Aluminium is a perfect material for the circular economy: It is strong, light, durable and infinitely recyclable when done in the right way. Most aluminium producers offer recycled aluminium as greener alternatives to meet your needs in a more sustainable way.
However, not all recycling is equal in terms of its environmental impact – it depends where the material comes from, and whether it has lived a useful life in a product before. What makes it complicated is that aluminium companies have different ways of calculating the environmental impact of their materials. There is no common standard that can guide buyers, designers, architects and engineers when it comes to the sustainability of recycled aluminium.
Let me explain.
To understand if your recycled aluminium is better for the environment, you need to know where the material originally comes from. The higher the recycled post-consumer content in aluminium, the lower the carbon footprint.

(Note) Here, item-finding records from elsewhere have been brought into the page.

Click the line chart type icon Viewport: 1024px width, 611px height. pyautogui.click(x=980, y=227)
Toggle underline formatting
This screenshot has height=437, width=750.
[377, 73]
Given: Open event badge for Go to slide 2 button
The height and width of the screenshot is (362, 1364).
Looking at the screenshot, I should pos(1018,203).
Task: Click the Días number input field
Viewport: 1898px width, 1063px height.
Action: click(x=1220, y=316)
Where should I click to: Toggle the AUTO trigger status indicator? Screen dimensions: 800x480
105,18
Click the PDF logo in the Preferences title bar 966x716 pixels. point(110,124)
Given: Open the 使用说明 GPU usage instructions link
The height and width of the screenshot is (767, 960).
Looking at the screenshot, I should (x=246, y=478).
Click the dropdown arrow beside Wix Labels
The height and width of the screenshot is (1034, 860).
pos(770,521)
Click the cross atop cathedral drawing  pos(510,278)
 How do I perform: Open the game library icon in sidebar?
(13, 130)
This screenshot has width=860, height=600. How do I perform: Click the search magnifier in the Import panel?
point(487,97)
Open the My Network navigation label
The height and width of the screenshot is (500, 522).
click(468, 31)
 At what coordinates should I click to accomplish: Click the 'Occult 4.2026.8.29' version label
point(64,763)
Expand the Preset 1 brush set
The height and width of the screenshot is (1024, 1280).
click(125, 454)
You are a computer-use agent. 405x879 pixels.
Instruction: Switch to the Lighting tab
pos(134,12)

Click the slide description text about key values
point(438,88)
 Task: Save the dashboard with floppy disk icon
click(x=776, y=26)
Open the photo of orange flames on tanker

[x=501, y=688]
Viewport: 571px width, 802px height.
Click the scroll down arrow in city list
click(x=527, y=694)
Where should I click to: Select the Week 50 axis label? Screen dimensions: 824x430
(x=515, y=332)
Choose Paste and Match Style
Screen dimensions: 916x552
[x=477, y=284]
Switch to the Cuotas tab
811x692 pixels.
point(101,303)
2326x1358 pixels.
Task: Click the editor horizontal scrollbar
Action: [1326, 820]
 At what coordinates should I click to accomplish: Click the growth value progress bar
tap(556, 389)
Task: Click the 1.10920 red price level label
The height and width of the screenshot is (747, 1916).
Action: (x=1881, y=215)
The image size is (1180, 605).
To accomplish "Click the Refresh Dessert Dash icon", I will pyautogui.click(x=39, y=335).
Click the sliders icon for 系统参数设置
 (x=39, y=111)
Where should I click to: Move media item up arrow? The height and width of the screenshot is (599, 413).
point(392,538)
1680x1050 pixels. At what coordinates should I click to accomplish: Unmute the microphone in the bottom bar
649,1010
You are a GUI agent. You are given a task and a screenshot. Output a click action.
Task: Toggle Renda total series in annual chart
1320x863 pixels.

If your recycled aluminium is from recycled beverage cans or discarded car parts, its CO2 footprint is close to zero, as recycling aluminium only requires 5% of the energy it takes to produce it the first time around. Post-consumed scrap is therefore the greenest recycled aluminium.
Aluminium can also be recycled from production waste, or pre-consumer scrap. And it makes sense to bring this material back into the loop instead of leaving it at the scrap yard. However, as this aluminium has never been used in a product and had a useful life before, it carries with it the same CO2 footprint as the original aluminium – plus 5% from the recycling process.
Ask what’s inside your recycled aluminium
What you need to be aware of when you buy recycled aluminium is therefore that some companies put pre- and post-consumer scrap in the same basket. This incentivizes the production of waste and allows for aluminium with a high carbon footprint to come out as scrap with zero carbon footprint. For example, if the aluminium was produced with coal power, the footprint will not disappear just by recollecting production waste and putting it back in the melting oven.
That is why, as a customer of recycled aluminium (or any other material), you should always ask:
- What is the CO2 footprint of my product?
- How do you calculate the CO2 footprint?
- How do you document the product you sell?
In addition, if your product comes with an Environmental Product Declaration (EPD) the document should describe the shares of pre- and post-consumer scrap, alongside the global warming potential (the “CO2 footprint”) and the additional environmental impacts of the product.
Information with transparency on methods and calculation is key to give you the full overview of the actual environmental impact of your recycled aluminium.